Maurizio Pollini
»Ein progressives Element«
von Ruth Renée Reif
5. Januar 2022
Maurizio Pollini feiert am 5. Januar 2022 seinen 80. Geburtstag.
„Wirklich große Kunst besitzt ein progressives Element, das die Gesellschaft benötigt, auch wenn Kunst nach rein praktischen Maßstäben völlig nutzlos erscheint“, erklärte Maurizio Pollini einmal gegenüber der Zeitung The Guardian. „Kunst ist in gewisser Weise so etwas wie die Träume einer Gesellschaft.
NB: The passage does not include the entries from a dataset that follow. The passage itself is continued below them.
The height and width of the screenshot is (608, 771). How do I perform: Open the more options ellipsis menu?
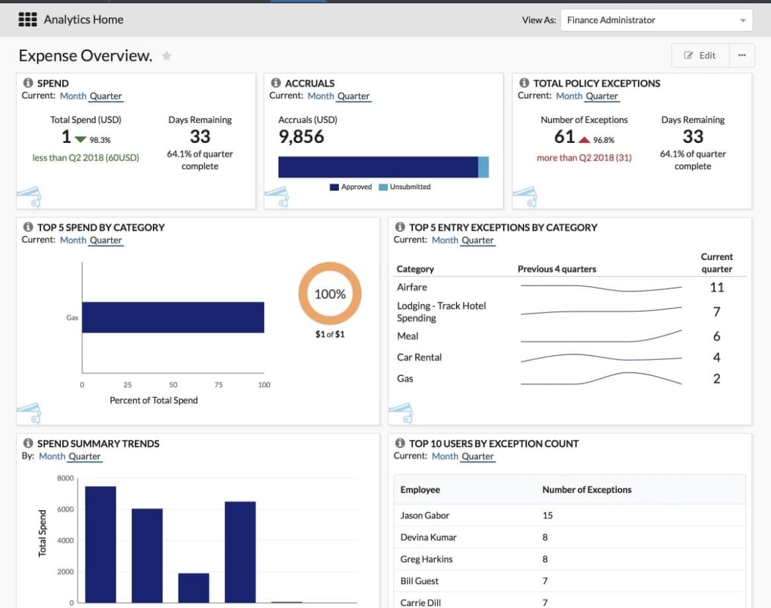coord(741,56)

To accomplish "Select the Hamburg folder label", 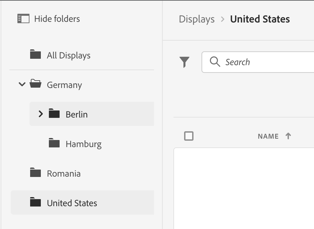I will click(x=83, y=144).
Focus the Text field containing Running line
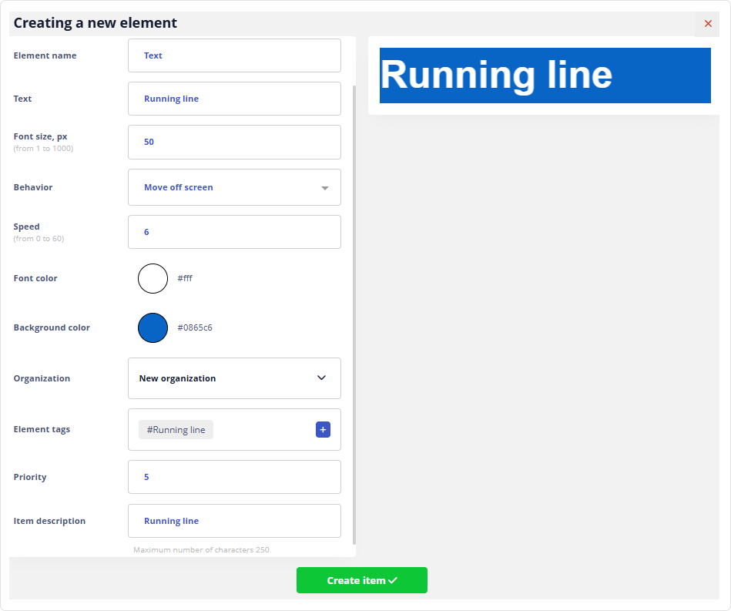 [x=234, y=99]
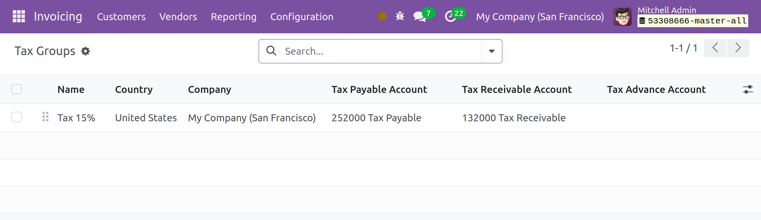
Task: Open the apps grid home menu
Action: [x=19, y=16]
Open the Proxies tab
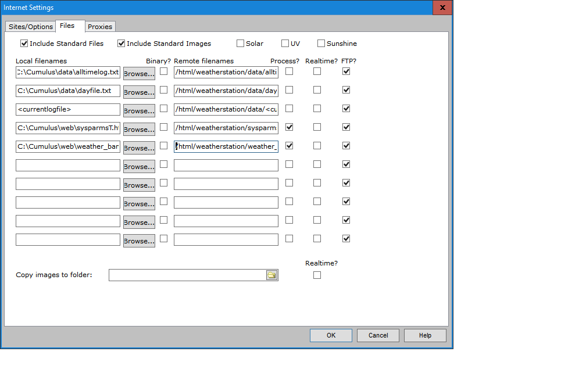 101,27
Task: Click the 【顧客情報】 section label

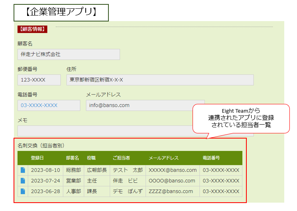Action: pyautogui.click(x=32, y=29)
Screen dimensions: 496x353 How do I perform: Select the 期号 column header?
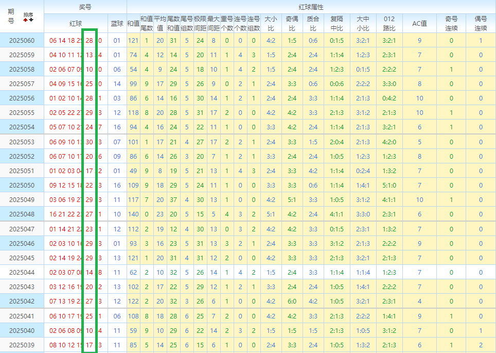point(11,16)
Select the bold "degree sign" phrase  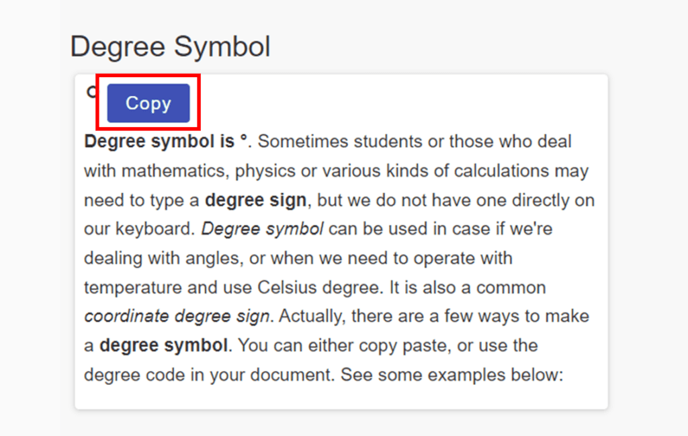[255, 200]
Sie scheinen wenig zu bewirken, aber ebenso wie Schlafen und Träumen notwendig sind, denn der Mensch kann ohne sie nicht leben, kann eine Gesellschaft auch nicht ohne Kunst existieren.“
Gefeiert wurde Pollini als sensibler Chopin-Interpret und brillanter Beethoven-Interpret. Mit „analytischem Durchdringungs-Vermögen“, wie Joachim Kaiser es nannte, spielte er Bach, Mozart, Brahms, Schubert, Liszt. Berühmt für seine Perfektion, sein unübertreffliches manuelles Können und den Farbenreichtum seines Spiels, beschränkte er sich weder auf konventionelle Auftritte, noch auf traditionelle Programme.
In den 1970er-Jahren konzertierte er in Fabriken und Sporthallen und wirkte an Konzerten mit, die in Italien für Studenten und Arbeiter veranstaltet wurde. Auch legte er Wert auf eine besondere Programmgestaltung. Unter der Bezeichnung „Progetto Pollini“ stellte er seine Programme aus alten und zeitgenössischen Werken zusammen und brachte stets auch entlegene Werke aufs Podium. Eine künstlerische Beziehung verband ihn mit Pierre Boulez und Luigi Nono, der Como una ola de fuerza y luz für ihn schrieb. Der Dirigent Michael Gielen erinnert sich, wie turbulent es dabei zuging, als Pollini in Turin Nonos Zweites Klavierkonzert spielte.